Shantae Advance: Risky Revolution es un caso curioso dentro de la industria. Originalmente concebido a inicios de los 2000 como la secuela directa del primer Shantae en Game Boy Color, el proyecto para Game Boy Advance llegó a estar completado en un 70%. Sin embargo, la falta de un editor provocó su cancelación, obligando a WayForward a poner la serie en pausa. Años después, la saga resurgiría en Nintendo DSi, encontrando una base de fans que con el tiempo la llevaría a consolidarse en prácticamente todas las plataformas modernas. Casi veinte años más tarde, WayForward se asoció con Limited Run Games para rescatar aquel prototipo inacabado y lanzarlo finalmente en cartucho para GBA. El resultado no quedó ahí: ahora, Risky Revolution llega también en formato digital a consolas y PC, con dos modalidades distintas: un modo clásico, fiel al hardware original, y una versión modernizada con interfaz y retratos en alta definición.

Lo interesante es que este no es exactamente el juego que habría salido en 2004. Aunque gran parte de su contenido proviene de ese desarrollo perdido, la WayForward de hoy no es la misma que la de hace dos décadas. El resultado es una mezcla peculiar: niveles, mecánicas y diseños que remiten a la época del GBA, combinados con elementos más actuales, referencias a títulos posteriores e incluso mejoras que no existían en aquel entonces. Esta dualidad se siente aún más en la versión moderna: la HUD en HD y los retratos contrastan con los sprites pixelados, generando cierta disonancia visual. Por ello, muchos jugadores pueden inclinarse por el modo clásico, que mantiene la cohesión estética del original.

En cuanto a historia, Shantae y sus amigos deben detener a la pirata Risky Boots, que ha ideado un plan tan absurdo como ingenioso: manipular placas tectónicas para desplazar islas enteras y facilitar sus saqueos. Esto da pie a escenarios revueltos, con biomas y estructuras alteradas, que convierten la exploración en el eje central de la experiencia. La fórmula recuerda a títulos como Demon’s Crest o Castlevania II: Simon’s Quest. Aunque se podría etiquetar como un Metroidvania ligero, en realidad se organiza en mapas más contenidos que requieren volver con nuevas habilidades para desbloquear caminos y recolectar objetos.
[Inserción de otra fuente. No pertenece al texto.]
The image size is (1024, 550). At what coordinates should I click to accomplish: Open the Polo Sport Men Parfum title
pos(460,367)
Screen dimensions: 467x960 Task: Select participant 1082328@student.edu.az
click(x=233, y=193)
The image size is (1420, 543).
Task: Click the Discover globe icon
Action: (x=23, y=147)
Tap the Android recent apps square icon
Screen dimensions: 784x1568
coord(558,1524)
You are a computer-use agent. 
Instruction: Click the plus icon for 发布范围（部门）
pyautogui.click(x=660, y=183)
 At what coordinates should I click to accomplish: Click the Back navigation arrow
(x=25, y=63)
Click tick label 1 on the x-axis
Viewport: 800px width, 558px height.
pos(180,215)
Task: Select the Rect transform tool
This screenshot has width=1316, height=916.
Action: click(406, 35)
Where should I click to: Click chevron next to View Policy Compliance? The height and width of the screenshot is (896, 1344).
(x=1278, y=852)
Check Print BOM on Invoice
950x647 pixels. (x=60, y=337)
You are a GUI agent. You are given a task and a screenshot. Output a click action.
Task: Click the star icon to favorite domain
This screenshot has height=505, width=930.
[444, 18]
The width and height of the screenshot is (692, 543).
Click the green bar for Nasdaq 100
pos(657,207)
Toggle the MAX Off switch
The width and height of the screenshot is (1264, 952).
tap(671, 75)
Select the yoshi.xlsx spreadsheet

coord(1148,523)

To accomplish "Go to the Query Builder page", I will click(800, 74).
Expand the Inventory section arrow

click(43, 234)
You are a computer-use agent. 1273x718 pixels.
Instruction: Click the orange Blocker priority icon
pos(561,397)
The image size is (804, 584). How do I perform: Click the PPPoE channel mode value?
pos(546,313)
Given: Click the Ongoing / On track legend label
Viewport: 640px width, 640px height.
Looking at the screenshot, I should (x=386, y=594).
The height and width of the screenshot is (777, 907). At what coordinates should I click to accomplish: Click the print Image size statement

No es un juego extenso: una partida inicial puede completarse en unas 7 horas con más del 90% de progreso, lo que lo hace ideal para sesiones rápidas y sin presión. Como es tradición en la saga, las habilidades de Shantae provienen de sus transformaciones en animales mediante sus icónicas danzas.
Cada criatura añade una mecánica distinta: el cangrejo permite explorar zonas submarinas, el mono escalar paredes, y así hasta seis formas distintas que enriquecen la exploración y abren nuevas rutas. La progresión resulta satisfactoria, siempre con esa sensación de ahora sí puedo llegar allí. Si algo distingue a Shantae es su tono humorístico: diálogos que oscilan entre lo absurdo y lo ingenioso, gags visuales y personajes entrañables. La protagonista brilla con animaciones llenas de carisma, y más de una escena logra sacar una carcajada genuina. Risky Revolution no busca ser un reto intenso, sino más bien un juego de confort, ligero y accesible. No todo es perfecto: la ausencia de un minimapa puede desorientar en la exploración, y algunas batallas contra jefes se extienden más de lo necesario debido a patrones repetitivos. Pese a ello, el ritmo general es ameno y la experiencia, en su conjunto, deja un sabor muy positivo.
The Review
Shantae Advance: Risky Revolution
Shantae Advance: Risky Revolution es tanto un hallazgo arqueológico como una entrega inédita. Una carta de amor a la historia de la saga que combina nostalgia y modernidad, ofreciendo una aventura corta pero llena de encanto, ideal para fans veteranos y para quienes quieran descubrir por qué esta medio-génie se ha ganado un lugar tan especial en el corazón de los jugadores.